* **CONSIGNES**
1 > Traduisez en anglais la phrase suivante de l'extrait du texte : « Le salaire total moyen est, pour le bassin de Charleroi, de 750 francs ; il comprend tous les ouvriers indistinctement, hommes, femmes et enfants. »
2 > D'après l'extrait du texte, les affirmations (a), (b) et (c) sont-elles exactes ? Répondez par oui ou par non, en citant chaque fois les mots du texte qui tranchent.
(a) Les ouvriers du fond touchent en moyenne un salaire journalier plus élevé dans le Hainaut que dans la province de Liège.
(b) Dans les moments de crise, les salaires baissent.
(c) Le Cercle commercial et industriel de Gand a adressé sa requête il y a trois ans.

* **EXTRAIT DU TEXTE**
········

Les ouvriers du fond ont dans le Hainaut une moyenne de 3 francs 23 centimes par jour. Dans la province de Liège, 2 fr. 49 c., et dans la province de Namur, 2 fr. 84 c. Les femmes touchent respectivement pour les travaux du fond : 1 fr. 96 c, 1 fr. 47 c, et 1 fr. 42 c.

Je n'entrerai pas dans plus de détails, dans la crainte d'abuser des moments de la Chambre. Je tiens seulement à faire remarquer que dans toutes les industries, ou à peu près, du Hainaut, les salaires sont très élevés et que l'on s'en félicite.

Dans les moments de crise même, les salaires ne baissent pas parce que cette situation fâcheuse n'atteint pas les quantités, elle n'atteint que les prix de vente. C'est la conséquence inévitable de la concurrence étrangère ; plus nous souffrons, plus nous cherchons à produire, et le progrès industriel, qui fait notre force et notre sécurité, amène la réglementation spontanée des heures de travail.

Le salaire total moyen est, pour le bassin de Charleroi, de 750 francs ; il comprend tous les ouvriers indistinctement, hommes, femmes et enfants. Je doute qu'on en puisse citer autant pour d'autres industries où l'on emploie également un certain nombre de jeunes gens de 12 à 18 ans.

D'où est provenue cette bonne situation pour nos populations des mines ; elle est due à ce que les moyens de transport nous permettent d'expédier au loin nos produits et à l'accès facile que leur accordent la France et la Hollande sous le rapport du droit de douane.

,e dois cependant, bien à regret, ajouter que l'industrie des mines se développerait davantage dans le bassin de Charleroi, si le gouvernement, par une anomalie sans nom comme sans excuse, ne l'entravait par des tarifs différentiels, tant sur les canaux que sur les chemins de fer au détriment tout spécial des consommateurs de la hausse plus grande encore du salaire et des intérêts des exploitants. Nous aurons à revenir sur ce sujet incessamment, à propos du budget des voies et moyens ou de celui des travaux publics.

Dans le Hainaut donc, se résout cette question de la possibilité de recevoir l'instruction. Reste à résoudre celle de la donner d'une manière convenable. Sous ce rapport, je l'avoue, quels que soient les efforts des industriels, les sacrifices qu'ils font, l'aide que nous recevons même des caisses de prévoyance, il reste beaucoup à faire, et c'est là que commence le devoir du gouvernement et des communes.

Messieurs, je vais envisager maintenant ce double problème du travail industriel et de l'instruction d'une manière plus générale en prenant pour point de départ la requête que nous a adressée, il y a trois ans, le Cercle commercial et industriel de Gand. Je suis tout à fait dans la question, puisque je défends cette idée que si l'on n'arrive pas à limiter spontanément le nombre d'heures de travail au-dessous de ce qui a été demandé, nous n'aurons pas fait un pas vers l’instruction.

········

* **MATÉRIEL FOURNI**
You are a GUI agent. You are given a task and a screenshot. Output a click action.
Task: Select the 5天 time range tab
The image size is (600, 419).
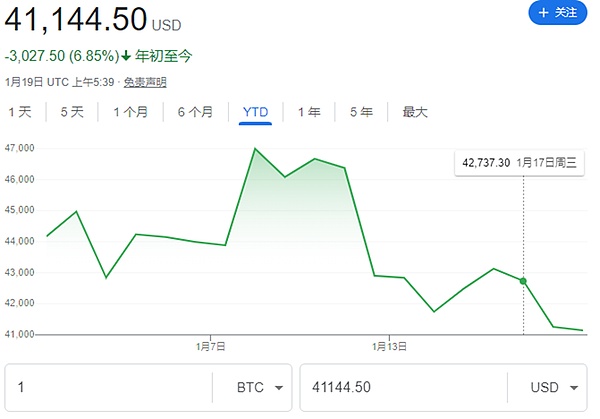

········

* **CORRIGÉ**
1 > The average total wage for the Charleroi basin is 750 francs; it covers all workers without distinction, men, women and children.

2 >
(a) Oui : « Les ouvriers du fond ont dans le Hainaut une moyenne de 3 francs 23 centimes par jour. Dans la province de Liège, 2 fr. 49 c. »
(b) Non : « Dans les moments de crise même, les salaires ne baissent pas ».
(c) Oui : « la requête que nous a adressée, il y a trois ans, le Cercle commercial et industriel de Gand ».